Rows from a dataset:
--

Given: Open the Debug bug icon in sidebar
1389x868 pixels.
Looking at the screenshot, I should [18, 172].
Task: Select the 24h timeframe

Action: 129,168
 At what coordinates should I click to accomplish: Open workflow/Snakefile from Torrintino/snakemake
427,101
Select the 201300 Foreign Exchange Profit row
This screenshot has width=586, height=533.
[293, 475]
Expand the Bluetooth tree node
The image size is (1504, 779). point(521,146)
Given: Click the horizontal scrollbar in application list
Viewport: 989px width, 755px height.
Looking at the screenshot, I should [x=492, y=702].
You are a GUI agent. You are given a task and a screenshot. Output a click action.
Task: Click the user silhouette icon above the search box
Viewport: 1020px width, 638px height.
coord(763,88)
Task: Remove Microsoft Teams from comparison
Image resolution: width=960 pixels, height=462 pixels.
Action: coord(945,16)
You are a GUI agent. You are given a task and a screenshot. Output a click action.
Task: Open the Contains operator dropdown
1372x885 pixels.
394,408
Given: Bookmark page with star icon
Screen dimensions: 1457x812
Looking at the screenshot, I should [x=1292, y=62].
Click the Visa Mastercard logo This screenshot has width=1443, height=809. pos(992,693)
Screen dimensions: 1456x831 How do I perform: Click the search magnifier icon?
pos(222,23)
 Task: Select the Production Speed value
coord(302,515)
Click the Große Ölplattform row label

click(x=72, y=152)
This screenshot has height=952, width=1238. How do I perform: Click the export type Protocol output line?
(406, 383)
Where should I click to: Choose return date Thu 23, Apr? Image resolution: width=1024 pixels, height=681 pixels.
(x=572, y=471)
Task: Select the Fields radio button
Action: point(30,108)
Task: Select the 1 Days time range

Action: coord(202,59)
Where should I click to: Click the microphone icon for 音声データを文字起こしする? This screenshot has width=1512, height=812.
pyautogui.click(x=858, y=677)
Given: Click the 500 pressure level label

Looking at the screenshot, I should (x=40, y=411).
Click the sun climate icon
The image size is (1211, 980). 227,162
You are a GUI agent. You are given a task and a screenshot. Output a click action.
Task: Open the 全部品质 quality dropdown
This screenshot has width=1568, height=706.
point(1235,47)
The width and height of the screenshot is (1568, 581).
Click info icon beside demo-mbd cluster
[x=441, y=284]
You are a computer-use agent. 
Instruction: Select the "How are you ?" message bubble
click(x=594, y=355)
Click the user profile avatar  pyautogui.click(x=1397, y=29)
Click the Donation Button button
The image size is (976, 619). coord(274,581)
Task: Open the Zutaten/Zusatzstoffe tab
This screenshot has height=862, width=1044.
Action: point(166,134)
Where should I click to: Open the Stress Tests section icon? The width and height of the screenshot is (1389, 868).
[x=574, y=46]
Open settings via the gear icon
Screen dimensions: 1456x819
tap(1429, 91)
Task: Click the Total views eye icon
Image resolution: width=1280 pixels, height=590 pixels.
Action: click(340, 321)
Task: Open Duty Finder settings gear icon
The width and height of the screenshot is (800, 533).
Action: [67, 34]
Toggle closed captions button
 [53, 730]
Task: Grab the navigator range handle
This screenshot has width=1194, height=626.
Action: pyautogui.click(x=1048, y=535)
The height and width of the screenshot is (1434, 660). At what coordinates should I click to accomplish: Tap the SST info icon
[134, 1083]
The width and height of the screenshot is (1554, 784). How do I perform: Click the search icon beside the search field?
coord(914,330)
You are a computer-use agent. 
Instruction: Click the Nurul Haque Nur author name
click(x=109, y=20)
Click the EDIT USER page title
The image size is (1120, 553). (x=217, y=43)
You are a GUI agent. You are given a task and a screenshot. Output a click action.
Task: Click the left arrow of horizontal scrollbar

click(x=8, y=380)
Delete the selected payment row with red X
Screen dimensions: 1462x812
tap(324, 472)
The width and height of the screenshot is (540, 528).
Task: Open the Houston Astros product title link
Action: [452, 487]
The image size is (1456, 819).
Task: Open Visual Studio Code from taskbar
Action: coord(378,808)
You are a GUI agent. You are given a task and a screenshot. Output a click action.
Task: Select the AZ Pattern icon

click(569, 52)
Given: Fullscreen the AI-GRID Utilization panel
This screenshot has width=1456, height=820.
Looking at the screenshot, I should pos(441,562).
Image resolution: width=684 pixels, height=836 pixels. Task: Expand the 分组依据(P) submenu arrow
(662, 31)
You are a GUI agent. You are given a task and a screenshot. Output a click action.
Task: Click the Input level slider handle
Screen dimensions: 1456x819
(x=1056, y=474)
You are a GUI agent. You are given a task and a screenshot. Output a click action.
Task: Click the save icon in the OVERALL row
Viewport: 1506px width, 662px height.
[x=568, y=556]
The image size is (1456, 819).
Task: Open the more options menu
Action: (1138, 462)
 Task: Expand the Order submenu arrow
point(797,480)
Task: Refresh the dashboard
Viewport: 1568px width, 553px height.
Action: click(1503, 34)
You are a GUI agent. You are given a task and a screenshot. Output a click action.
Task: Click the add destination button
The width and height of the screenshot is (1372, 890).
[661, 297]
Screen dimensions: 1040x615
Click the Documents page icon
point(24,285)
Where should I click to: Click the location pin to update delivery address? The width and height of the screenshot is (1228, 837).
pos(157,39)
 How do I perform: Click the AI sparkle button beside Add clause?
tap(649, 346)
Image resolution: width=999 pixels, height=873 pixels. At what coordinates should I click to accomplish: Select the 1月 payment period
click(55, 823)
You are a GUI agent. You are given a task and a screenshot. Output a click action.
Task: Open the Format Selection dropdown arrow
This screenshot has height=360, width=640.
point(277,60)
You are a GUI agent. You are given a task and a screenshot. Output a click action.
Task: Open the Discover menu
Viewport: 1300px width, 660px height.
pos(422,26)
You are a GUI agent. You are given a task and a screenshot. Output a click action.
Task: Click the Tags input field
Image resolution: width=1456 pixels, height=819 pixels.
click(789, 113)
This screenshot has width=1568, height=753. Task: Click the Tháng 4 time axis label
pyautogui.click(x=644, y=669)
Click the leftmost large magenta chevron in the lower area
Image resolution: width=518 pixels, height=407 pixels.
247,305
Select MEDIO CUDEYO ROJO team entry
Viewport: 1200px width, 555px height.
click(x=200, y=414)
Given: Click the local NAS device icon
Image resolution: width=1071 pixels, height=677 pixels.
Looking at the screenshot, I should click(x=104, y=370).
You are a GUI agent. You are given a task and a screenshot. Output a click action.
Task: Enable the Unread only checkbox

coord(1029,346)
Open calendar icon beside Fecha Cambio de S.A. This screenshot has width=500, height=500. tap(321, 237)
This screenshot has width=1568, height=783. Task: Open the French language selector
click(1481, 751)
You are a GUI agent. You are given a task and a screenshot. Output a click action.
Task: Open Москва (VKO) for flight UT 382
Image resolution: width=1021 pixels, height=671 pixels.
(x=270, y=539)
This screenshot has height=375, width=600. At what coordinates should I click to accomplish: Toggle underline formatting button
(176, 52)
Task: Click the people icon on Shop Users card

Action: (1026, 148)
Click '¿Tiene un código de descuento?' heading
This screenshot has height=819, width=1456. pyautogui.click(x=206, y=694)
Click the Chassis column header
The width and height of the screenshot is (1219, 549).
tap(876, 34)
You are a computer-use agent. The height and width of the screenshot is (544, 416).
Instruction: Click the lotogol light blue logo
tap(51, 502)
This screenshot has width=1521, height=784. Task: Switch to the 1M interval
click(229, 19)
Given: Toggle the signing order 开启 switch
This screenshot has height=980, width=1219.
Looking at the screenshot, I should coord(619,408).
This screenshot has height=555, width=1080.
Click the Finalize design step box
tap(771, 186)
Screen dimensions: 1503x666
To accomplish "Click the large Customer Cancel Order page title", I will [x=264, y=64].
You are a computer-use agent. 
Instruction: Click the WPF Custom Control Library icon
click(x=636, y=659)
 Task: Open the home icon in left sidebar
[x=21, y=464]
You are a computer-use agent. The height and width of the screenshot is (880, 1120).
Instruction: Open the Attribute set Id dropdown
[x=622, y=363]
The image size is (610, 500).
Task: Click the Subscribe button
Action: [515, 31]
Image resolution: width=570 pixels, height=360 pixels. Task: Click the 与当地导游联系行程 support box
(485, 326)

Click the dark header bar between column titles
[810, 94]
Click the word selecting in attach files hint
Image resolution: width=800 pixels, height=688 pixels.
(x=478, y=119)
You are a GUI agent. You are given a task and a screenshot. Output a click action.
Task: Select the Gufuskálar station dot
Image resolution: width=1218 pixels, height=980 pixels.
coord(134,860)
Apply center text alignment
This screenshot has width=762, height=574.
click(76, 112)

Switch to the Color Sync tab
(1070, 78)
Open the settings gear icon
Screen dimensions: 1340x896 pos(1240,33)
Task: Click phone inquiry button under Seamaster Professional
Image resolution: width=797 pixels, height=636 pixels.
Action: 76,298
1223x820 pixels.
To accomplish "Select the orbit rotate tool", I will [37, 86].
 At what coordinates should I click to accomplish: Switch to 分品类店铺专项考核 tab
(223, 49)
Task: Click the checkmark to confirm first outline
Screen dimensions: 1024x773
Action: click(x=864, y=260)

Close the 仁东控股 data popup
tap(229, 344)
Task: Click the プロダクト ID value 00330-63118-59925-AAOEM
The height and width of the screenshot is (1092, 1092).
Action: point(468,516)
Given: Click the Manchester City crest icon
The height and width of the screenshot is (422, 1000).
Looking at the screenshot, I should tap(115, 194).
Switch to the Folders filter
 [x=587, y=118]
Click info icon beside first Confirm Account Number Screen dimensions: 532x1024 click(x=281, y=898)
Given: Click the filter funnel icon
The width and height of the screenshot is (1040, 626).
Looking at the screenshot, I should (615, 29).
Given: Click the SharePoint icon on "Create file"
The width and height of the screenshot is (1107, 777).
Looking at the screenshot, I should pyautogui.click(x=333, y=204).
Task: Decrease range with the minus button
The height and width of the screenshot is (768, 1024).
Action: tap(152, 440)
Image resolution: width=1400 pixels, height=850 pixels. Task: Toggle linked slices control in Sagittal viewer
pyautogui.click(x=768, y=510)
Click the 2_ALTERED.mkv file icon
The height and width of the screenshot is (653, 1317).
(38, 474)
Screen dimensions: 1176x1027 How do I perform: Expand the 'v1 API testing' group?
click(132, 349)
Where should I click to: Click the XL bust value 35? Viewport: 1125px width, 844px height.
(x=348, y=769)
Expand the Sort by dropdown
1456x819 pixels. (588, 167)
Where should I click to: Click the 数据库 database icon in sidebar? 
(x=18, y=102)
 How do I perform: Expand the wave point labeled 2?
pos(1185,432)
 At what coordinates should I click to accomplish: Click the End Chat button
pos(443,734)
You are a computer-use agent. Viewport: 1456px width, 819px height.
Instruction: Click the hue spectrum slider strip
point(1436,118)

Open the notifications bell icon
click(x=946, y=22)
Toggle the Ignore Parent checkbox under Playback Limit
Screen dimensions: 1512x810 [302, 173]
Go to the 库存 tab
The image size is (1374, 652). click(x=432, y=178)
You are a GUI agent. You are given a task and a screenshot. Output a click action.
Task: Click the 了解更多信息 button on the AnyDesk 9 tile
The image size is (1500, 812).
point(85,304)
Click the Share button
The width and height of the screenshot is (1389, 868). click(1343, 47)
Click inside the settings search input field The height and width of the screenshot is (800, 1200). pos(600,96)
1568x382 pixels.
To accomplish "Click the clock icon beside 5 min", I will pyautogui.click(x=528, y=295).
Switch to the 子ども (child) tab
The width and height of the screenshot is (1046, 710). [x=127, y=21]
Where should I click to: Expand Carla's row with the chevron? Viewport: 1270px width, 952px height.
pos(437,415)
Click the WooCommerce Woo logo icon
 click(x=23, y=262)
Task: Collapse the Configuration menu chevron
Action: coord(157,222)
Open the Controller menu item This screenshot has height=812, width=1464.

--

* What you have to do:
Please locate every line of the data above that contains the string "submenu" and copy each one out; case counts.

* Correct output:
Image resolution: width=684 pixels, height=836 pixels. Task: Expand the 分组依据(P) submenu arrow
 Task: Expand the Order submenu arrow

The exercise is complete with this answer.